Standard Requirements for Services

As for other services authentication and authorization need to be handled. In order to make models accessible to multiple applications and developers, API Management is desirable.

REST APIs are not the only way to expose models. Maybe other protocols like gRPC or messaging based systems are better options for specific scenarios.

Services that run inferences need to be scalable and there needs to be monitoring functionality. In summary services that run inferences have the same requirements as all other services.

Available Frameworks

There are several frameworks to deploy models in the cloud. In the best case a framework should fulfill all requirements above and the framework should be serverless so that people can focus on the business logic rather than infrastructure. Below are a couple of frameworks and offerings that you might want to check out.

Watson Studio supports not only the training of models, but also deployments of models. These models can have different versions and can be invoked via REST APIs:

The models from the IBM Model Asset Exchange can be deployed easily to Kubernetes. Istio on top of Kubernetes supports traffic management, for example to do canary rollouts.
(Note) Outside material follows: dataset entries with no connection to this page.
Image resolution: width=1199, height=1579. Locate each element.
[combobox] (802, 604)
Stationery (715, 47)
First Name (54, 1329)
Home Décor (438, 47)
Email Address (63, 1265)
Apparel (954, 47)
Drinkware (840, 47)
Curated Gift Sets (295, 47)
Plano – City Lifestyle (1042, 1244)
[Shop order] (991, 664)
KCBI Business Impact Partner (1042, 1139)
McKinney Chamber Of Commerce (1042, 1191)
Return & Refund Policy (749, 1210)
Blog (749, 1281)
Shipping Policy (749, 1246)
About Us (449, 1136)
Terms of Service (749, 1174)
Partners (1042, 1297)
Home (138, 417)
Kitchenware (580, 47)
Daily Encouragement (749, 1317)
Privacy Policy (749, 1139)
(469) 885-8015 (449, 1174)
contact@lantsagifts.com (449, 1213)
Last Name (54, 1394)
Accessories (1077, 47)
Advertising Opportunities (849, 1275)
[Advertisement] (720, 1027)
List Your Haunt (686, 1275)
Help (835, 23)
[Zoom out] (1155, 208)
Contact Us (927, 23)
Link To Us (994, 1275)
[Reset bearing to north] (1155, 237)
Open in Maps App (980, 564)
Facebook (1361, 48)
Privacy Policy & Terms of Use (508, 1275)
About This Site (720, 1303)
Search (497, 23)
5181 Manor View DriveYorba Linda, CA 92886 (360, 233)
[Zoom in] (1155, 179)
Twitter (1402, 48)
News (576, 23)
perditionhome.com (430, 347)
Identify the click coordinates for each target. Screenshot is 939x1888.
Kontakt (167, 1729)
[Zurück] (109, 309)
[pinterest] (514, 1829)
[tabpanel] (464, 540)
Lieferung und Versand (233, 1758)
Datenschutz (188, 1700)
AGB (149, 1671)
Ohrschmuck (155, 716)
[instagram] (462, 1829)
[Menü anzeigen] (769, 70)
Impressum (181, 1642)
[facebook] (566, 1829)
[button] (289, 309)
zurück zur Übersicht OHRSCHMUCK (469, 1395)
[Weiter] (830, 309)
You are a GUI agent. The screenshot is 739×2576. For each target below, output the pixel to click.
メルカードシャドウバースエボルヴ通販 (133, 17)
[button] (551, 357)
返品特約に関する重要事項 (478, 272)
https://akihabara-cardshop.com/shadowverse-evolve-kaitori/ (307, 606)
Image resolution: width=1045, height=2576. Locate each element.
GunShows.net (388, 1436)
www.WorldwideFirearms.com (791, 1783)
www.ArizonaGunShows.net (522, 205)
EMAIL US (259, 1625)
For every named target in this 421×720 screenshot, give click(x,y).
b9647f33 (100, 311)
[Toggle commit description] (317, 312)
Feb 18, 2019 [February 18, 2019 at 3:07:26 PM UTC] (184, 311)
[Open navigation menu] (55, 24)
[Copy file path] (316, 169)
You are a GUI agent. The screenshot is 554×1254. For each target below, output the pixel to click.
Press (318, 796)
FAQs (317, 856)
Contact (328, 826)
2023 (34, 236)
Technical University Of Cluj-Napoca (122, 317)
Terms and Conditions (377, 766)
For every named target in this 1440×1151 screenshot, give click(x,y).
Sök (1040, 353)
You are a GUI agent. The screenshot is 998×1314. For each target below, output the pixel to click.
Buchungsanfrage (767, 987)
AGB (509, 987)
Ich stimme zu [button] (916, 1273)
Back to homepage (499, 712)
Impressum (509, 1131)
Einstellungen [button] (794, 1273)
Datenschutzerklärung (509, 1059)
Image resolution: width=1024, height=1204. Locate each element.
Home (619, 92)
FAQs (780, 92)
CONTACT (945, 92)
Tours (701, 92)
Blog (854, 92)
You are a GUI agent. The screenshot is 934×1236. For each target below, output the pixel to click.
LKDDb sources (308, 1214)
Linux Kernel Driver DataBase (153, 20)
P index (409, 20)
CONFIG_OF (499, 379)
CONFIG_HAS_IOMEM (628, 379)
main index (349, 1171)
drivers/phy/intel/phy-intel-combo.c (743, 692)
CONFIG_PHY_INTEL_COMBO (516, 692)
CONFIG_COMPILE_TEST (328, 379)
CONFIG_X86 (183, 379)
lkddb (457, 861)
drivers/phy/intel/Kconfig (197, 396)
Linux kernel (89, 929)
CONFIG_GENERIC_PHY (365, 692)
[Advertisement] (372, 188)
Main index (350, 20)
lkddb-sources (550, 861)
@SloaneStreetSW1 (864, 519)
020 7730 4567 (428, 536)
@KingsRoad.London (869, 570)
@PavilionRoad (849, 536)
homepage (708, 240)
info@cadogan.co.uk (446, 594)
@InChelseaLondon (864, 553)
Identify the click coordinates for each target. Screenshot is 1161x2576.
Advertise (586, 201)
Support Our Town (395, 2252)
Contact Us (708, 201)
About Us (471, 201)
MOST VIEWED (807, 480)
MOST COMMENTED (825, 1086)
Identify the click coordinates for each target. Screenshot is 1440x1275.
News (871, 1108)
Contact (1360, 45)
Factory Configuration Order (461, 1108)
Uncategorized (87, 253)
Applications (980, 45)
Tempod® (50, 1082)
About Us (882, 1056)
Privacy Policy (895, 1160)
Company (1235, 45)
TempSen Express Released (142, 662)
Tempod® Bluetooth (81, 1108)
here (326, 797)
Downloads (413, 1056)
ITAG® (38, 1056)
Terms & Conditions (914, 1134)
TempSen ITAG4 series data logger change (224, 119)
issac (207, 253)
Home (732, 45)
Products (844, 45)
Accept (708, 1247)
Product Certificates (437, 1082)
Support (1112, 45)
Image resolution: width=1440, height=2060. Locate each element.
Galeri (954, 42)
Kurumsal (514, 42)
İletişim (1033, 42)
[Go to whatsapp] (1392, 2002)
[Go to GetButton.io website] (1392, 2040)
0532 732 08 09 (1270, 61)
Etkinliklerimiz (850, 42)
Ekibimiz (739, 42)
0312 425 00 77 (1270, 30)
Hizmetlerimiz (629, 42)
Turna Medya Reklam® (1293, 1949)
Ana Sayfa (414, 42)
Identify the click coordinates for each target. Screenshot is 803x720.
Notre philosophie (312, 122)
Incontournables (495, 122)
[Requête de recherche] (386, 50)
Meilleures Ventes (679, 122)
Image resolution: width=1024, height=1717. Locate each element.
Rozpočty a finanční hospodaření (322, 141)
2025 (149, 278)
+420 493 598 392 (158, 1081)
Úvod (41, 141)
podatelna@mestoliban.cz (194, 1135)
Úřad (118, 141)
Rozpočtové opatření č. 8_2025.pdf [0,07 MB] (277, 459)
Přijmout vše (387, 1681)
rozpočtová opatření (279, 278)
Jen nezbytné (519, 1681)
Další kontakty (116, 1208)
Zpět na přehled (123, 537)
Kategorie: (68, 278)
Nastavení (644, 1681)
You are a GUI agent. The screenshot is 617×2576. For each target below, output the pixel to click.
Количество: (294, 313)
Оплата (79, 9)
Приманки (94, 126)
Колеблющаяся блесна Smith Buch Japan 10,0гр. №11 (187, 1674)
Seldon is an open source platform for deploying machine learning models on Kubernetes. It supports libraries like TensorFlow and Sklearn and REST and gRPC APIs. It can be used well together with the Fabric for Deep Learning. I like especially the capability to do what I call Inference Pipelines above.

TensorFlow Serving is a flexible, high-performance serving system for machine learning models with built-in support for TensorFlow models. It seems to be pretty powerful but when I tried it last year, it wasn’t that easy. I’m sure it has improved a lot since then. For example since recently TensorFlow Serving also supports REST and not only gRPC.

PipelineAI is a real-time enterprise AI platform and looks very promising. I’ve watched some of the great videos which describe not only PipelineAI, but also deployment strategies and concepts in general. Models are packaged in Docker containers and can be run on Kubernetes. While that part is open source, I’m not sure yet about other PipelineAI components which do the model optimizations and visualization.

Again, I’m only learning this topic myself currently, but maybe this article creates some awareness for the deployment requirements and options.